Source material:
>>>
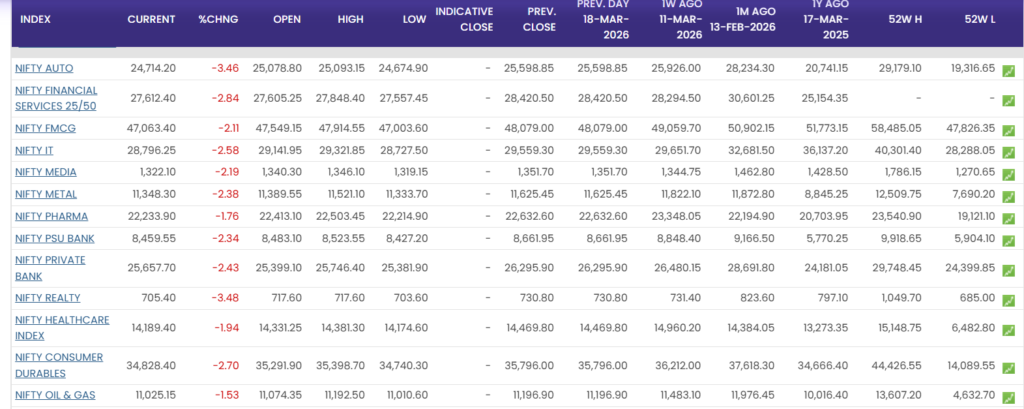Open the chart icon for NIFTY PSU BANK
Screen dimensions: 1024x409
[x=1008, y=240]
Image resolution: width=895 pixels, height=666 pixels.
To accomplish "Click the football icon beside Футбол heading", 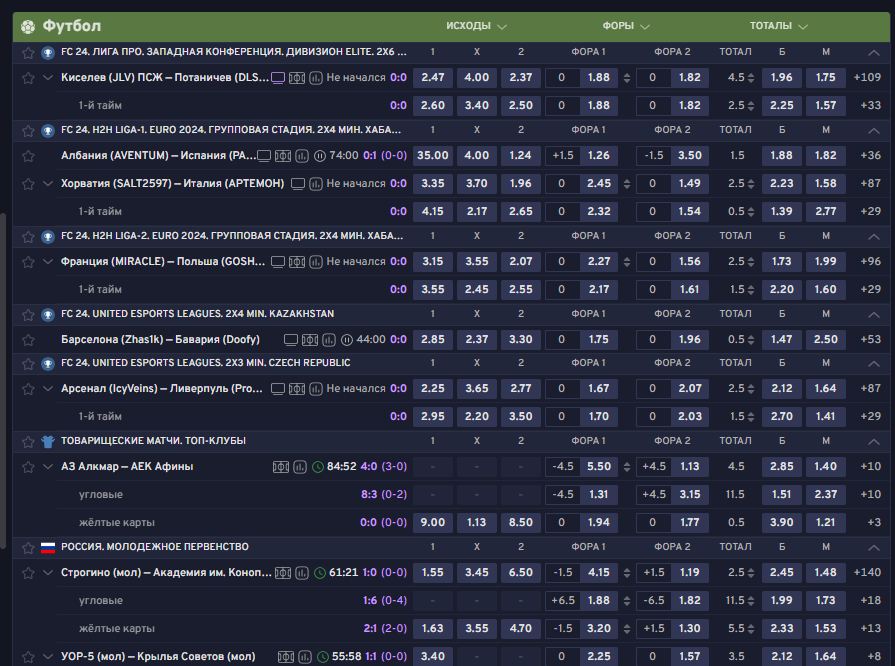I will [x=28, y=26].
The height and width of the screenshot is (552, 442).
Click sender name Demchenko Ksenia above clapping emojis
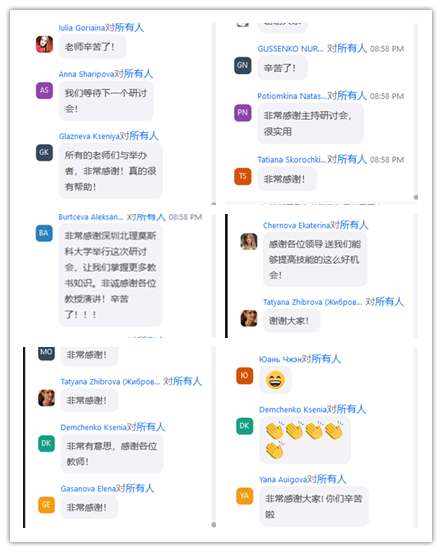(293, 409)
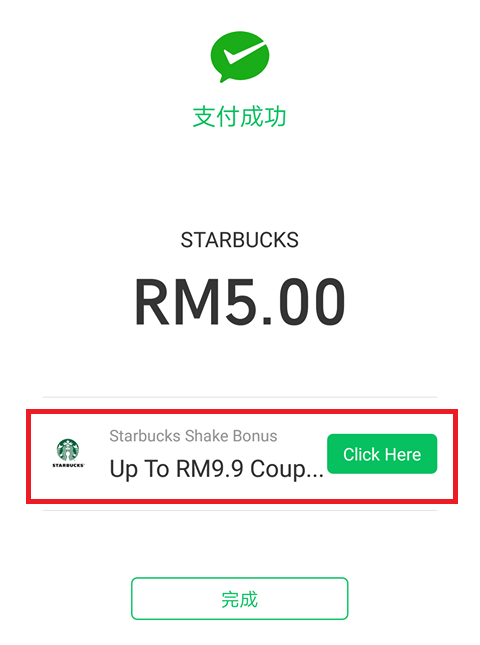Click the 成功 characters in the green heading
480x645 pixels.
pos(263,117)

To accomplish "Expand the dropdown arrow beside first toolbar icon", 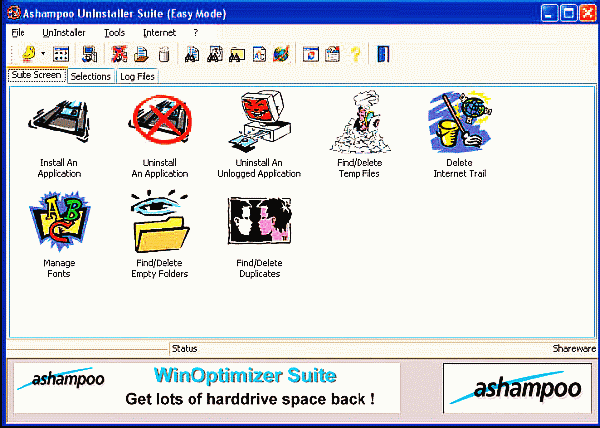I will (42, 54).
<<<
Required work: Please tally the lines of the material that contain the word "width", then give the total alone.

Finished task: 2